Start of GIVEN TEXT

Is the Church of England's church-planting vision realistic?

(Photo: Unsplash/Annie Spratt)

On 13 August, the vicar of St Bartholomew's the Great launched a campaign to wrest power away from Archbishop Welby's entourage.

Writing in The Times, he started a campaign to persuade candidates to stand in the imminent General Synod elections under the 'Save the Parish' banner.

The eighteenth century saw the birth of Evangelical revivals with the Wesley brothers and George Whitefield. The nineteenth century birthed the failed attempt to borrow Roman Catholic spirituality from the mother church and see if it could be reconciled with the fiercely anti-Catholic 39 articles. The twentieth century saw an aggressively reductionist liberalisation of the faith (driven by the German theologians and scientific materialism), followed by an unexpected outburst of charismatic fervour.

Will history remember the Rev Marcus Walker as the pioneer leader of a new Anglican political movement, energised to reclaim political power from the Archbishop's greatly expanded secretariat at the beginning of the twenty first century?

Whatever the outcome, the 'Save the Parish' movement represents an attempt at a real challenge to the paradoxically contradictory liberal/evangelical theological reflexes of the Welby regime.

In a previous article I described the excited announcement that the plan was to create 10,000 new church communities in ten years as 'fantasy theology'. I was not alone in questioning the assumptions that lay behind the plan.

Other critics asked whether these lay communities had anything Anglican about them.

Where were the priests; where was the eucharist; where were the holy spaces; where was the historical continuity? Since these are all characteristics of the Catholic inheritance that the C of E has uneasily but pragmatically incorporated, it may be that this energetic flourish represents a last-ditch impatient assertion of Protestant informality; a final repudiation of the Anglican attempt to mix the best of Catholic and Reformed spirituality.

Perhaps Welbyism, facing the fear that the demographics of the Church give it only another 10 years of life, has gone the full informal, evangelical Monty. It has resorted as a last gasp to what it thinks it knows best.

End of GIVEN TEXT
Start of RECORDS PROVIDED

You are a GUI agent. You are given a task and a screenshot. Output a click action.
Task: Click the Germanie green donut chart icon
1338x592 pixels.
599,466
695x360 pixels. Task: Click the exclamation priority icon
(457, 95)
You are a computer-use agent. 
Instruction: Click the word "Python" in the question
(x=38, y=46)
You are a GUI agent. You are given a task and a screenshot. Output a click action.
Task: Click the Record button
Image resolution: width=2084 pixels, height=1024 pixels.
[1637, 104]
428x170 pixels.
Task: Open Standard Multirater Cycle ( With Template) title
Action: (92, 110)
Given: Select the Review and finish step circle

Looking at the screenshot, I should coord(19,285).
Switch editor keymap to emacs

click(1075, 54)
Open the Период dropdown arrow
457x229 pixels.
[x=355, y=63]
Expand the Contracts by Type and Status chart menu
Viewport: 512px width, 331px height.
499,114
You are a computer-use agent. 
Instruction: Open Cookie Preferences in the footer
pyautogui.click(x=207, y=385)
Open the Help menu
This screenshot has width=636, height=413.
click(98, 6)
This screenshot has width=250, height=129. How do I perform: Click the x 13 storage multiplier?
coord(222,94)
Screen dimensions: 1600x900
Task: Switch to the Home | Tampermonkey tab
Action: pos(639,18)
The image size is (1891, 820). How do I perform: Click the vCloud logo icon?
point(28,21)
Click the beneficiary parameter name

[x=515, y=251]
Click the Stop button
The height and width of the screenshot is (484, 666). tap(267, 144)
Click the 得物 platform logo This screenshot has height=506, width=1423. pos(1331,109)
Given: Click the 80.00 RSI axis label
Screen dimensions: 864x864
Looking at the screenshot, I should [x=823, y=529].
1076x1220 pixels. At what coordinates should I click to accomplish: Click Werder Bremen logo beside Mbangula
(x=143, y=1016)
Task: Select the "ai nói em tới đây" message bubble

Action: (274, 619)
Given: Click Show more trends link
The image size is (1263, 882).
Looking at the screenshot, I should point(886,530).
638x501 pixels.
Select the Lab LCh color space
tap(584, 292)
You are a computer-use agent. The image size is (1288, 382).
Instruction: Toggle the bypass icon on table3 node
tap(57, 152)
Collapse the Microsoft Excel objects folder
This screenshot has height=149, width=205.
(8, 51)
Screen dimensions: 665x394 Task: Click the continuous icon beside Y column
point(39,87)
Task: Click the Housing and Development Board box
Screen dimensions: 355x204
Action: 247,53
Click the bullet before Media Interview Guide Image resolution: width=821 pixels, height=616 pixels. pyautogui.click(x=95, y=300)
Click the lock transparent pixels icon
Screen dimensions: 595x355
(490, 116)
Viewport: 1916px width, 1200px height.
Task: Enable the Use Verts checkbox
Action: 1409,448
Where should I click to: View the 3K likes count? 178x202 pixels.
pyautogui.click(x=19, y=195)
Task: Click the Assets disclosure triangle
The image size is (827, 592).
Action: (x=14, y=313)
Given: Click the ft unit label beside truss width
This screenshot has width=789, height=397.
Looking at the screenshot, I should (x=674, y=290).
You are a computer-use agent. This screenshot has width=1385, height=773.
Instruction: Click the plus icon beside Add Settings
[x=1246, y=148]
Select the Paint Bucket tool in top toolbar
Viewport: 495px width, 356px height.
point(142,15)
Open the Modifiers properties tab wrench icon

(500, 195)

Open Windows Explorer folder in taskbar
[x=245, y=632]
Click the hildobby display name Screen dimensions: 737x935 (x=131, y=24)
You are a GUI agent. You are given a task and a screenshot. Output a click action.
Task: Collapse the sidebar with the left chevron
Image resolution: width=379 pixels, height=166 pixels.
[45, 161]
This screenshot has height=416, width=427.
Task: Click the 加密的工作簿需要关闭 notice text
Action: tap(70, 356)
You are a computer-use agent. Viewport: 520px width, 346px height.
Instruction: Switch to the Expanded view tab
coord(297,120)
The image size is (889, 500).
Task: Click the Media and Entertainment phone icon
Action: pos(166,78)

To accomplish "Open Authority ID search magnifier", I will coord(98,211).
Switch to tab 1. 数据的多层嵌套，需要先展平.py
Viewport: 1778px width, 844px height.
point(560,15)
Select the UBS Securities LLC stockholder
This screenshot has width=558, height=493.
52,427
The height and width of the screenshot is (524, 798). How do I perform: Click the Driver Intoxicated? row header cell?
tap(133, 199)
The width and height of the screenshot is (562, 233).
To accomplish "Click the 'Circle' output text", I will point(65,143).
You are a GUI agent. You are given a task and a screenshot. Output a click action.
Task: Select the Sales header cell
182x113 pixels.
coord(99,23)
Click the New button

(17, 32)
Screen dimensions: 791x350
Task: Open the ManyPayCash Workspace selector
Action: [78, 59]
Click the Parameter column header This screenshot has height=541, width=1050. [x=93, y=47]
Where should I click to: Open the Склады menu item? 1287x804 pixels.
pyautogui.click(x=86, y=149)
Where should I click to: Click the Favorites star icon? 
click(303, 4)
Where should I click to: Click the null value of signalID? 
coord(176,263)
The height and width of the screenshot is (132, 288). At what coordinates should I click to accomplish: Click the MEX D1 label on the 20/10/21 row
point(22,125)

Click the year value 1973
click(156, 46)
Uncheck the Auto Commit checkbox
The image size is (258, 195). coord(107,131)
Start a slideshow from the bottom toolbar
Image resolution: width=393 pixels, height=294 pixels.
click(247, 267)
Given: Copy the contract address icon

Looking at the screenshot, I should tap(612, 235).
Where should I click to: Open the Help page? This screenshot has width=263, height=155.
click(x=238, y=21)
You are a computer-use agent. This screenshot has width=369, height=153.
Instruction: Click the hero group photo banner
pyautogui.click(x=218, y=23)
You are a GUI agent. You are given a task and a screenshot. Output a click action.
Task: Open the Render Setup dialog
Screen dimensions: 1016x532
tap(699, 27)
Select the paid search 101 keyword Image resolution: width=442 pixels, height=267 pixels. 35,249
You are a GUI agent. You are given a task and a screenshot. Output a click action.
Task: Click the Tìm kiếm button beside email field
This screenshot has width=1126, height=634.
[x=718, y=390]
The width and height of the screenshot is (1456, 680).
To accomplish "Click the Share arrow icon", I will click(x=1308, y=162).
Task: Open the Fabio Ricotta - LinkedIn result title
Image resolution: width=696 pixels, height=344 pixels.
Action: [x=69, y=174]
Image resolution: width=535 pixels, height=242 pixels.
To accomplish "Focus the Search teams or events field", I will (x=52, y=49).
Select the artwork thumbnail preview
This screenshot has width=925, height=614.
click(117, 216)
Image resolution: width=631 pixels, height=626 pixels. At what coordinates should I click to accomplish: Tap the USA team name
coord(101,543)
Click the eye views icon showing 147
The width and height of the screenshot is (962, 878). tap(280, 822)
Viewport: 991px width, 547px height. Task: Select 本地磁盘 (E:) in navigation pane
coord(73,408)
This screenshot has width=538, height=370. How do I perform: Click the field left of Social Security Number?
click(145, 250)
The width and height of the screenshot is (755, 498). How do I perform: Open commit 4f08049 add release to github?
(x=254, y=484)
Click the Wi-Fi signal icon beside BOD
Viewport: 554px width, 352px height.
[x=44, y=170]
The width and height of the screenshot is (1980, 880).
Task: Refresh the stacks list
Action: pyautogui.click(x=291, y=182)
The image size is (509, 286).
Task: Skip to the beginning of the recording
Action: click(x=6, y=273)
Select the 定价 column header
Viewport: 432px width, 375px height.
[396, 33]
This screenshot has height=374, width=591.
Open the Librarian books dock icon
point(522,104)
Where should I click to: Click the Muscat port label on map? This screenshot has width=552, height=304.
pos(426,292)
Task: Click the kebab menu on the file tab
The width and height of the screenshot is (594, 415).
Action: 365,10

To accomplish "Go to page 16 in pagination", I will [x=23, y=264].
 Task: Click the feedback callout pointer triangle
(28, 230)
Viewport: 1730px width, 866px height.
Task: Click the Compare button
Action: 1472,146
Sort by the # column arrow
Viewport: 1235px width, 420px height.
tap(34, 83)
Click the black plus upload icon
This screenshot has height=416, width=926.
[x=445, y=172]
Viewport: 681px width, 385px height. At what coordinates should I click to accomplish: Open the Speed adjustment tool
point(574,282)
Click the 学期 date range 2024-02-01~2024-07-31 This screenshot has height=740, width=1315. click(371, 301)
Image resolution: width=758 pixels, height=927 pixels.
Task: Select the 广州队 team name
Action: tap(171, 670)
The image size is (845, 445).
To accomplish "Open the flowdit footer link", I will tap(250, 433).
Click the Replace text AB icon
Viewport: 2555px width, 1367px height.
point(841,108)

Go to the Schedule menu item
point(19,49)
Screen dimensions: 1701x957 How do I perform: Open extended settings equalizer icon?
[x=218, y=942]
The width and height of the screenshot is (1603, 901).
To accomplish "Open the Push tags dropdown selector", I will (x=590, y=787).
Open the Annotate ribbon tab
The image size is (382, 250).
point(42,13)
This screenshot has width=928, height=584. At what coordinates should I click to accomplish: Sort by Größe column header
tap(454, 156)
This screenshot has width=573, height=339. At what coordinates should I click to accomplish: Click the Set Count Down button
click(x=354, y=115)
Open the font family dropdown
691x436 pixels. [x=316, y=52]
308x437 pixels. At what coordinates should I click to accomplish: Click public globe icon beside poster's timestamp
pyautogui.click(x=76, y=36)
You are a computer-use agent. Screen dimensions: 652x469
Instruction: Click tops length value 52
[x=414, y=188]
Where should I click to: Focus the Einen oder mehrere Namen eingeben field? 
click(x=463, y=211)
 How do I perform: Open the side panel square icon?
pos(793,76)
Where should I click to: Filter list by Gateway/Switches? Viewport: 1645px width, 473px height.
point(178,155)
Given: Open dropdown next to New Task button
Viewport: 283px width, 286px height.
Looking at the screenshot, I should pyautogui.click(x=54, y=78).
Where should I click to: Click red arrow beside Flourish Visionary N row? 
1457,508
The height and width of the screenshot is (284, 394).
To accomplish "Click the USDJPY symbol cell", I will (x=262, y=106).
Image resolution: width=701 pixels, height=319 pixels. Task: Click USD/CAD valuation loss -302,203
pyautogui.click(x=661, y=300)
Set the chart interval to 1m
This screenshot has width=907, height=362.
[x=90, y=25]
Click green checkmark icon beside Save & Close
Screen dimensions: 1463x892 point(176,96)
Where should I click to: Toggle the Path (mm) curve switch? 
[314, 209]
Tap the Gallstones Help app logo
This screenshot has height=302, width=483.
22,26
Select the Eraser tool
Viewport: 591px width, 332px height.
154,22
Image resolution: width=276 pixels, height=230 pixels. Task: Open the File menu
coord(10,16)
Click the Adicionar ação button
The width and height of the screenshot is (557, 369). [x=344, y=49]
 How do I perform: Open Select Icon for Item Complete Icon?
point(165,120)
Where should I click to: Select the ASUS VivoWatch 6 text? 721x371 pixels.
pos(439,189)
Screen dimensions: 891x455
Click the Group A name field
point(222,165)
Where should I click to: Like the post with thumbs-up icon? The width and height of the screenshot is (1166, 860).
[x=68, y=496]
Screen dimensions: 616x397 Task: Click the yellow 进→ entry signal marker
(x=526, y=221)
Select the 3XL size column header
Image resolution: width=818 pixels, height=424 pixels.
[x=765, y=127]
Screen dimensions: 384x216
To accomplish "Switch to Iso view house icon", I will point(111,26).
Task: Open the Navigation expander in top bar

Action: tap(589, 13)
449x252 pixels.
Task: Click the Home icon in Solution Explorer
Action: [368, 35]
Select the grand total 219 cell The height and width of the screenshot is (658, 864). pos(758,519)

End of RECORDS PROVIDED

DIRECTIVES:
1. According to the church-planting article, how many new church communities was the plan meant to create, and within what span of time?
2. In one to three sentences, explain why the church-planting article suggests the plan may be a final repudiation of the Anglican attempt to mix Catholic and Reformed spirituality.
3. Return the passage of the church-planting article starting at "Will history remember" and ending at "Anglican about them.".
The data is not needed for any of this.

WORKED ANSWERS:
1. 10,000 new church communities in ten years.

2. Priests, the eucharist, holy spaces and historical continuity are all characteristics of the Catholic inheritance that the Church of England has incorporated. Critics asked where these were in the proposed lay communities, so the plan may be a last-ditch assertion of Protestant informality.

3.
Will history remember the Rev Marcus Walker as the pioneer leader of a new Anglican political movement, energised to reclaim political power from the Archbishop's greatly expanded secretariat at the beginning of the twenty first century?

Whatever the outcome, the 'Save the Parish' movement represents an attempt at a real challenge to the paradoxically contradictory liberal/evangelical theological reflexes of the Welby regime.

In a previous article I described the excited announcement that the plan was to create 10,000 new church communities in ten years as 'fantasy theology'. I was not alone in questioning the assumptions that lay behind the plan.

Other critics asked whether these lay communities had anything Anglican about them.